### [Provided data]

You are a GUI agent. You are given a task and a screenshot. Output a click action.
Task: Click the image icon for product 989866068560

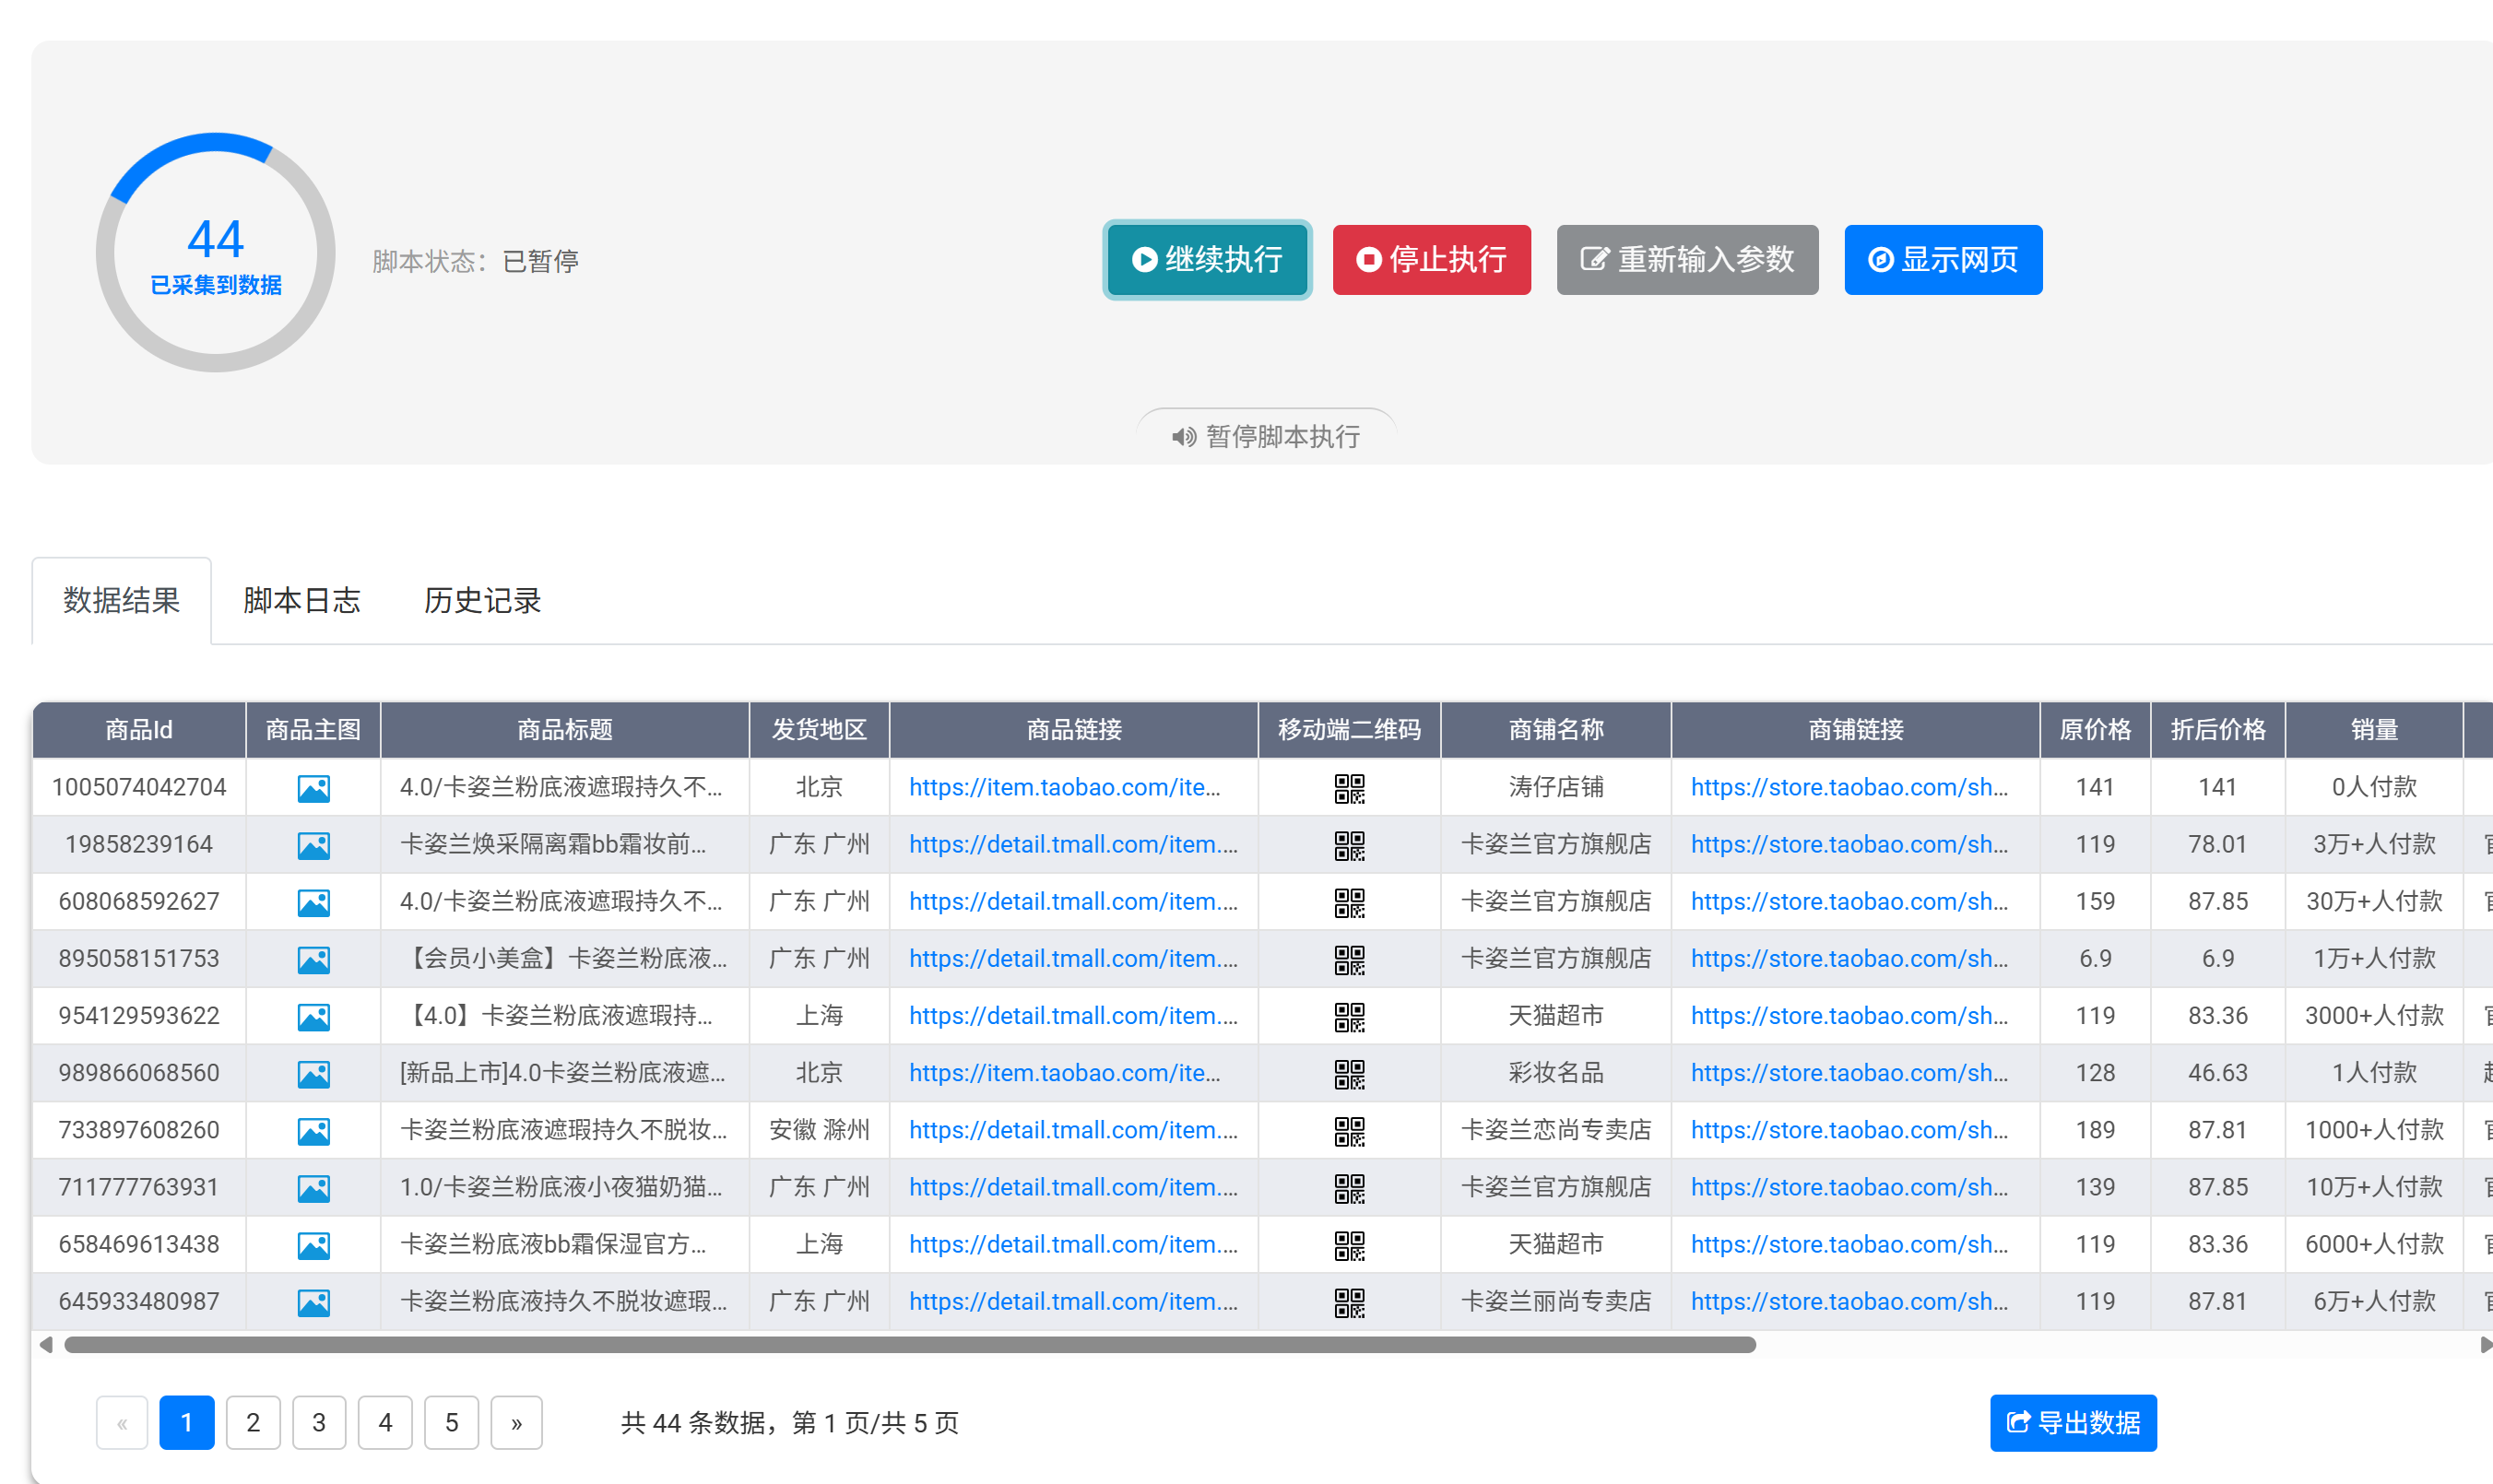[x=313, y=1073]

--

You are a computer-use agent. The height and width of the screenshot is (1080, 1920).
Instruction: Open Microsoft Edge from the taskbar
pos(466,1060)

==

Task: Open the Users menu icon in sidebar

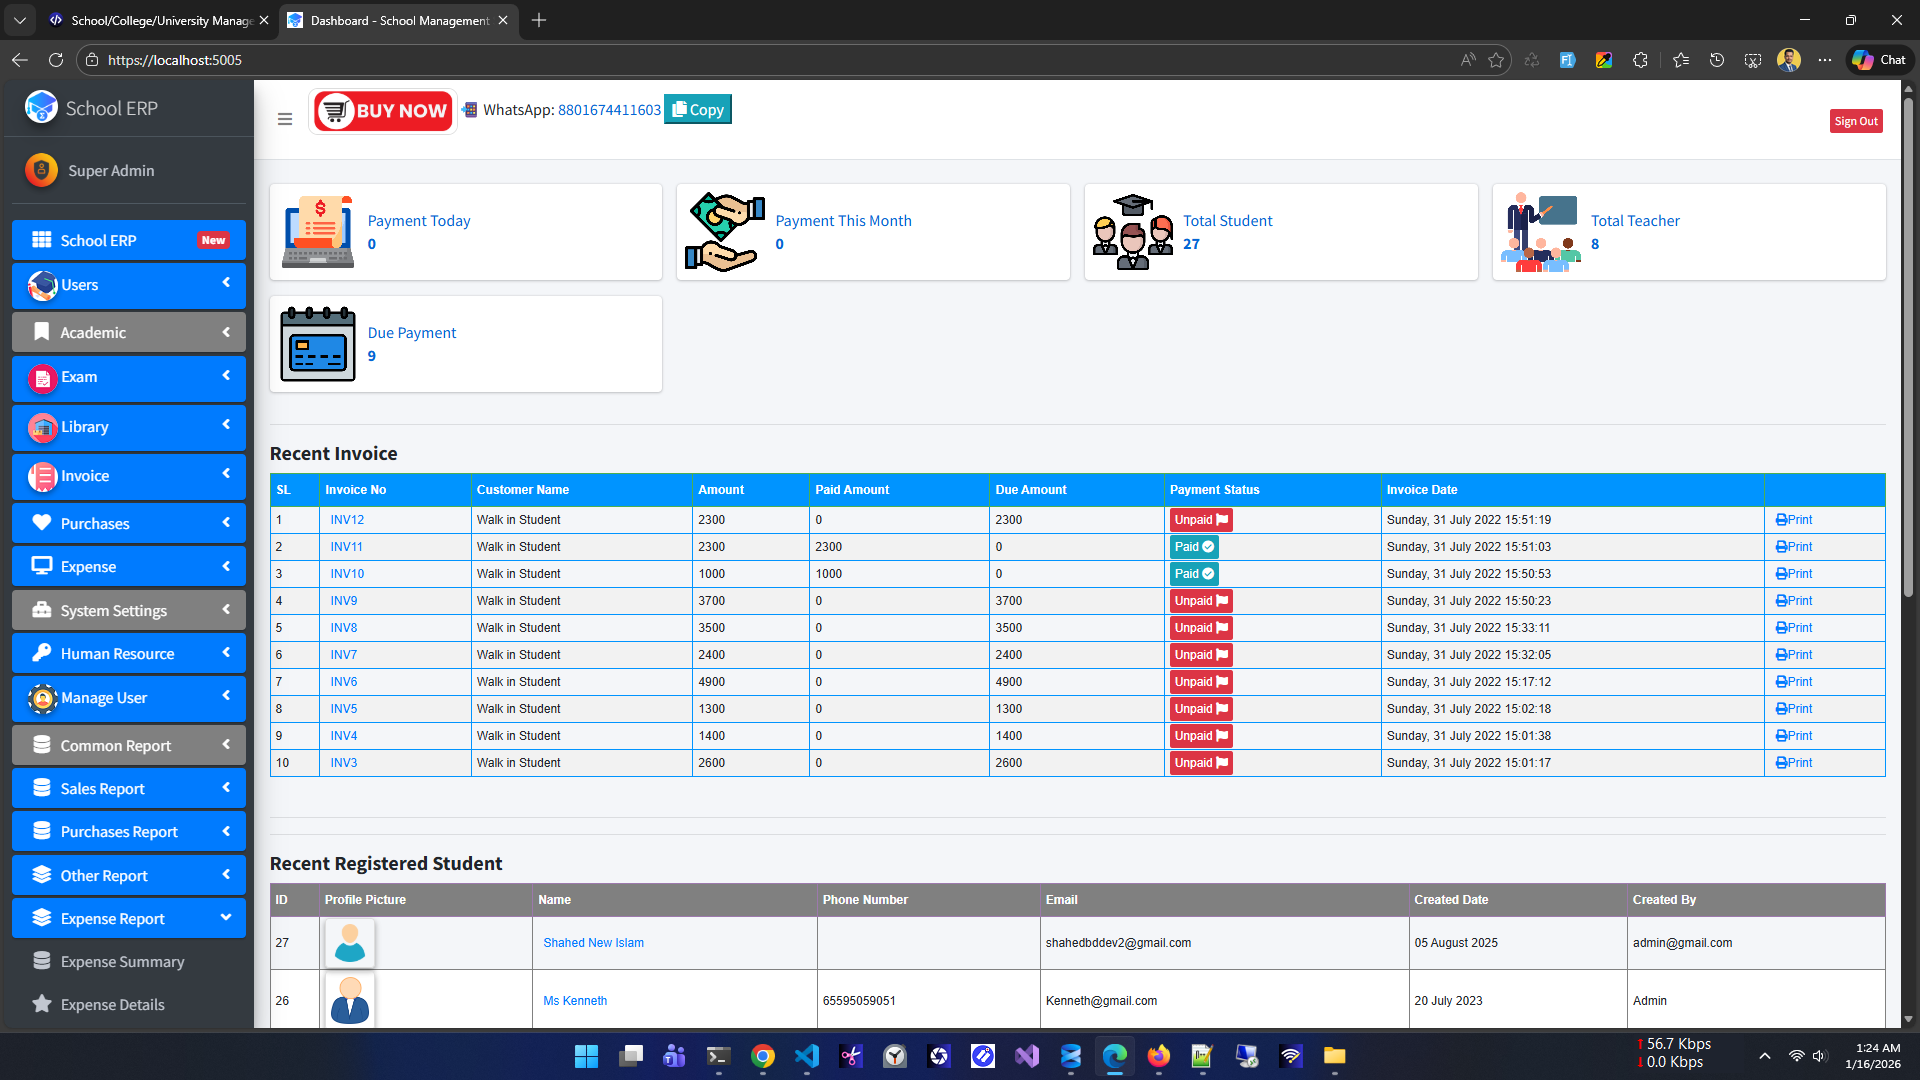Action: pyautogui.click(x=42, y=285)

### [Instructions for the task]
Find "agent" in the preceding records. Copy each line that holds it.

### [Solution to this problem]
You are a GUI agent. You are given a task and a screenshot. Output a click action.
You are a computer-use agent. The height and width of the screenshot is (1080, 1920).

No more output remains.